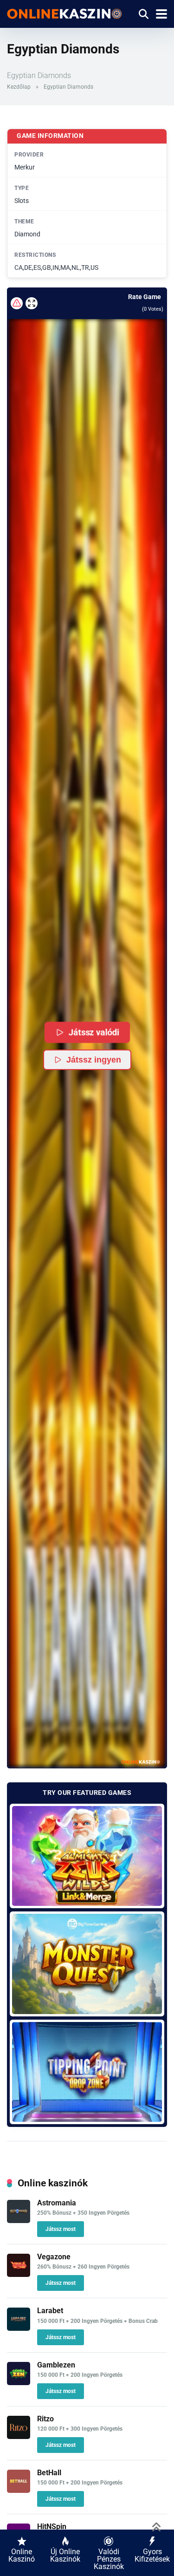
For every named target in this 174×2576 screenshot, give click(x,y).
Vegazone (54, 2256)
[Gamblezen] (18, 2382)
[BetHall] (18, 2490)
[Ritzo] (18, 2436)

> WHAT THE TASK ASKS
Please give all of the data again, exact and free of pictures.

> RESULT FOR THIS EXERCISE
For every named target in this 174×2576 screenshot, give click(x,y).
Vegazone (54, 2256)
[Gamblezen] (18, 2382)
[BetHall] (18, 2490)
[Ritzo] (18, 2436)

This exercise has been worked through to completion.